There are also many seemingly natural-born Malaysian strengths such as hospitality, diplomacy, a sense of community and teamwork as opposed to confrontational individualism for example – arguably, very attractive traits in the modern business world.

Think about diversity – which this nation has been greatly blessed with – from young, we speak more than one language, can quickly understand the nuances of multiple cultures, and tend to be more sensitive and flexible in our responses. These are the hallmark of agile, quick-thinking executives who can bravely and confidently navigate minefields if need be. For all those who proclaim business is war, let’s take an example from real wars.

Back in 1960, Malaysia was selected to join the UN’s peacekeeping force in the Congo. Since then, Malaysian infantry battalions have been internationally recognized as highly capable. Few know this, in the early 90’s, the UN Operation in Somalia was led by a Malaysian force commander – active duty even saw them rescue first-world military teams trapped behind enemy lines. Was it due to our brute force coupled with the best technology? It’s more likely that we must have had some soft skills the other guys didn’t.

The examples above are not anywhere near a complete list of soft skills that’s been ingrained in us – dig deeper and there’s always more to discover. And what about the other part of the equation: Are we fishing in the right places?

Keeping humanity ahead of the pervasive growth of robotics, data and AI will take the deepest elements of humanity itself. The answer may lie in better harnessing our soft skills – empathy, a combination of logic and creativity, vision, dreams, the agility of our mind to give us abilities that machines are still far from mastering.

These types of skills have been identified as major economic drivers globally. A standout example is South Korea. In its journey from a poor, war-torn country to an industrial powerhouse, it owes part of its success to something as soft as “cultural exports” – its pop culture, entertainment, music, TV dramas and movies.

Harvard political scientist Joseph Nye defines this as “soft power” – the intangible power a nation wields through its image, as opposed to military or economic might. It creates a unique, desirable image and it’s been estimated to have contributed US$11.6bil to South Korea’s GDP in 2014.

This soft power also helps its giant corporations market automobile and electronics brands all over the world.

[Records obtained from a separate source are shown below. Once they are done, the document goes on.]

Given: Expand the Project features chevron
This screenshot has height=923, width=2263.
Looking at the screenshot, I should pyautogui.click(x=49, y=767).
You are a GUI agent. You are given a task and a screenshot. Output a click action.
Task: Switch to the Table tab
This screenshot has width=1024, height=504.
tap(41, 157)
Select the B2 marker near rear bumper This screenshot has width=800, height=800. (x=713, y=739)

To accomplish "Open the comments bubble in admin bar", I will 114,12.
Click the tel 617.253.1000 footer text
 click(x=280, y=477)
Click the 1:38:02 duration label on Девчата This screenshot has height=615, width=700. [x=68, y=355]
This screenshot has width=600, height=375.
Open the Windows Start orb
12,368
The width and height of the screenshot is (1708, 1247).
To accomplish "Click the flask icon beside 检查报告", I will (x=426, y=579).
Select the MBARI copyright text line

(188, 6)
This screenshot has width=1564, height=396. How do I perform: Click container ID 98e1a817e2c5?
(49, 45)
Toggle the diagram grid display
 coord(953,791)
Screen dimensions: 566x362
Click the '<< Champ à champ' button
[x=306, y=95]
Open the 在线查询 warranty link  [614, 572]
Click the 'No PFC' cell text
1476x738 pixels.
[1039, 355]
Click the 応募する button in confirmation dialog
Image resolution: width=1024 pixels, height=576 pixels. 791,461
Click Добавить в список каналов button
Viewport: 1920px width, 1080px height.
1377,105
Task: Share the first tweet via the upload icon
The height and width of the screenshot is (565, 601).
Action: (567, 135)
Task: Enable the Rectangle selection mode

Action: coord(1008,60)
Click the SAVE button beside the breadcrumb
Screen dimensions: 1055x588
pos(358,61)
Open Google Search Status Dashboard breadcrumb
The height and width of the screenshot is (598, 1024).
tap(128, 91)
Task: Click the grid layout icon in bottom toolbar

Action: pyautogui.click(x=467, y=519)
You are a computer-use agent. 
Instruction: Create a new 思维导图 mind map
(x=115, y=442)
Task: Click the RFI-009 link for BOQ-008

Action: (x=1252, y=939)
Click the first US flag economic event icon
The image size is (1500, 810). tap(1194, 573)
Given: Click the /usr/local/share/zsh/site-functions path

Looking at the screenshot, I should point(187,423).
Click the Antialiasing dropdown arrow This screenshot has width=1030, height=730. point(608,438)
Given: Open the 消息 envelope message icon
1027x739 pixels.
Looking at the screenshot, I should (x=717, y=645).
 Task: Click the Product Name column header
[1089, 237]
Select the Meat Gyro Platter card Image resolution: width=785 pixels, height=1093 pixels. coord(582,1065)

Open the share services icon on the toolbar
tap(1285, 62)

Selling their culture helped multiply what their other industries could achieve. What’s amazing is this was planned – I think we can all agree that this is as creative, bold and insightful as any marketing exercise can get.

Can Malaysia achieve similar success? We can. Imagine if we pitted the best of our soft skills (how to fish) against some of the planet’s most pressing issues – food security, sustainable housing or transport (where to fish) for example. Imagine if we could dedicate some real effort into connecting our hard experience to our soft skills and put it up against these issues in powerful, imaginative and transformative way.

In a constantly changing world, as we move ahead to plan our economy and figure out how value can be built and captured, we will all have to learn to fish differently. Lessons are in life all around us. And the best teachers may really be ourselves.

Datuk Seri Tajuddin Atan is the CEO of Bursa Malaysia. A seasoned banker before taking on the exchange’s leadership role, he believes that innovation and creativity can tackle the fundamental changes facing nations, businesses and the capital markets of today.